* Given task *
Put the rows starting at the line that contains "Viewport: 756px width, 450px" and ending at the line that contains "Action: [x=841, y=282]" into a numbered list, leaving out blank lines.

* Provided data *

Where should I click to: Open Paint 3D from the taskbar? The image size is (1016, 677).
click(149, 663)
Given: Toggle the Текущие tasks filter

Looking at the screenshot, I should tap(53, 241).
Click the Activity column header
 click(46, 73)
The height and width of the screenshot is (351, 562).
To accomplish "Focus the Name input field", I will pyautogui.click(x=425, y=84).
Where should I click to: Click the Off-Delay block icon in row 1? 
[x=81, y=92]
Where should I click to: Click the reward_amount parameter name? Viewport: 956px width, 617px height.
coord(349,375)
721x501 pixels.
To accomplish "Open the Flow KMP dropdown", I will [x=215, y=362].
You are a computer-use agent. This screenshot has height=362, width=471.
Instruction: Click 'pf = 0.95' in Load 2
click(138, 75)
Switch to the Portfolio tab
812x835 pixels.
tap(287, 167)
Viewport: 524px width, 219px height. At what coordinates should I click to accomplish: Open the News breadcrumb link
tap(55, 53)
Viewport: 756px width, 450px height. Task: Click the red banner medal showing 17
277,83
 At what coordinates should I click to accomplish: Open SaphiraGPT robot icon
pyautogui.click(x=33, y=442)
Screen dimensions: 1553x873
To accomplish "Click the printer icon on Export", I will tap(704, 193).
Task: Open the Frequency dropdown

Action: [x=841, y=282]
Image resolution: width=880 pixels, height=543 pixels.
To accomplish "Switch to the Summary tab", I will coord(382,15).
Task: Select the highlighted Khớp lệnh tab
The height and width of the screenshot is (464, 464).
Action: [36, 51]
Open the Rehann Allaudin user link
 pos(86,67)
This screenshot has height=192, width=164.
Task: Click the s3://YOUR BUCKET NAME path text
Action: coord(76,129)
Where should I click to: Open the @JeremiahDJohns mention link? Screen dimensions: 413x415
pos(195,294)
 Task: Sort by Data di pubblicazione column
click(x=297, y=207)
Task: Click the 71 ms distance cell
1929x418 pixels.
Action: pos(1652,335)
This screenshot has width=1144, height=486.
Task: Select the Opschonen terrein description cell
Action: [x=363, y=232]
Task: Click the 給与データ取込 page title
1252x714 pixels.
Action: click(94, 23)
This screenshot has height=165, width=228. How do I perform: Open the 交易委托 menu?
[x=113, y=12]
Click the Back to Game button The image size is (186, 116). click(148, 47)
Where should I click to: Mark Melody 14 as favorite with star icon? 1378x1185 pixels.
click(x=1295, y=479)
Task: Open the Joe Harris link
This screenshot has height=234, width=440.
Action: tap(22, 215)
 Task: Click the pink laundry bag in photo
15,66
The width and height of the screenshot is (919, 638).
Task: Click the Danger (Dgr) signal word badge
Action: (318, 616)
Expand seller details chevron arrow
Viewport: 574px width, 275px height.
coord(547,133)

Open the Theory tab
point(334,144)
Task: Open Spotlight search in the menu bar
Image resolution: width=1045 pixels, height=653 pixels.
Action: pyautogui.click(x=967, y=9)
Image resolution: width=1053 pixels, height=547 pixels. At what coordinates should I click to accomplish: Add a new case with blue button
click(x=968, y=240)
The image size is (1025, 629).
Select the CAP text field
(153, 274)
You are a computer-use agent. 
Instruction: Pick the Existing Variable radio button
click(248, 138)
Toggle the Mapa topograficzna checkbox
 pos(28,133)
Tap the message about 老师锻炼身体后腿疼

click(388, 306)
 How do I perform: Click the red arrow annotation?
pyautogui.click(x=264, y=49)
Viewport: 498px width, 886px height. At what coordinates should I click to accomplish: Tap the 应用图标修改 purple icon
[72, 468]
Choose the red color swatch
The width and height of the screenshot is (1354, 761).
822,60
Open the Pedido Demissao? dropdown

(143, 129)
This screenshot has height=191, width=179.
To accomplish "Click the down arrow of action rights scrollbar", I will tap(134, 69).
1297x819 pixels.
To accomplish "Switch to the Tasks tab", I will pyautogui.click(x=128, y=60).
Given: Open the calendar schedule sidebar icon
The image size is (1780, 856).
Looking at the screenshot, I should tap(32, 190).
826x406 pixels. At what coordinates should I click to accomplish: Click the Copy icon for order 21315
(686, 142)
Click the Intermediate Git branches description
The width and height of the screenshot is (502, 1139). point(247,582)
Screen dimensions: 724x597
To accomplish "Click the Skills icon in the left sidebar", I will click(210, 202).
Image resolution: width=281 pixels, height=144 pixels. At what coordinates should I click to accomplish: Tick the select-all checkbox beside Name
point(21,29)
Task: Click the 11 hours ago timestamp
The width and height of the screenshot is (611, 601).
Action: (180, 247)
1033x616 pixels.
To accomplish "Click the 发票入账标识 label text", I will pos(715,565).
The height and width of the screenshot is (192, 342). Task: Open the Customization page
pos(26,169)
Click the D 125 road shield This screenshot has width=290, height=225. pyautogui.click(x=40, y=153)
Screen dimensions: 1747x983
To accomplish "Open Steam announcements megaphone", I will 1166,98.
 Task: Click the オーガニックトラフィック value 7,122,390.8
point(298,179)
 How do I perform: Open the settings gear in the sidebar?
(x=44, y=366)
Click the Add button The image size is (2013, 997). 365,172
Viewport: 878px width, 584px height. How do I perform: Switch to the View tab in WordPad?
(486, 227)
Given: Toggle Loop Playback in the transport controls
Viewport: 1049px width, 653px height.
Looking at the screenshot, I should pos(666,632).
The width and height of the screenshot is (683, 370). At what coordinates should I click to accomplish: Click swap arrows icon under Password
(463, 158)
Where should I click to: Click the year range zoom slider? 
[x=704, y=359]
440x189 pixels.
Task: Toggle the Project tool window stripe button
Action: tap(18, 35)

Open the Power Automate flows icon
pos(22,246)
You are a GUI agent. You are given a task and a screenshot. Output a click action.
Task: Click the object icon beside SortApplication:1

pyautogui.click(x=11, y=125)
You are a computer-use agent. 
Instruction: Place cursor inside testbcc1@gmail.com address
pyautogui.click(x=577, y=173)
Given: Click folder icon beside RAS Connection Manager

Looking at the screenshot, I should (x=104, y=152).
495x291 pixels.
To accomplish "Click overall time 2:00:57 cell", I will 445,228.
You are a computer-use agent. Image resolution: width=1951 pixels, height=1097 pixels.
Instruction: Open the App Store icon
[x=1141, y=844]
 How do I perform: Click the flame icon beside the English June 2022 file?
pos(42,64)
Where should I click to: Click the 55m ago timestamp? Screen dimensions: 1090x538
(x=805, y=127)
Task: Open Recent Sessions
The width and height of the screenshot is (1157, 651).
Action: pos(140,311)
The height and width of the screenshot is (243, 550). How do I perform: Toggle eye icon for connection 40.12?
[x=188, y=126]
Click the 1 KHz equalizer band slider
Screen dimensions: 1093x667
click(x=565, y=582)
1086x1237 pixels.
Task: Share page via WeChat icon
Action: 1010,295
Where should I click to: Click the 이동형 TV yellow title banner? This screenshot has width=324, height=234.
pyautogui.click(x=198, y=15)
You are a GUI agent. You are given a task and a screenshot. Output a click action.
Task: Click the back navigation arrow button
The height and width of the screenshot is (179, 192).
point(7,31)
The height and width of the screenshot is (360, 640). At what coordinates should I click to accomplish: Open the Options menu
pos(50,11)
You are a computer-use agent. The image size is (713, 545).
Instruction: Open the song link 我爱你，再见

* Response to the task *
1. Viewport: 756px width, 450px height. Task: Click the red banner medal showing 17
2. 277,83
3.  At what coordinates should I click to accomplish: Open SaphiraGPT robot icon
4. pyautogui.click(x=33, y=442)
5. Screen dimensions: 1553x873
6. To accomplish "Click the printer icon on Export", I will tap(704, 193).
7. Task: Open the Frequency dropdown
8. Action: [x=841, y=282]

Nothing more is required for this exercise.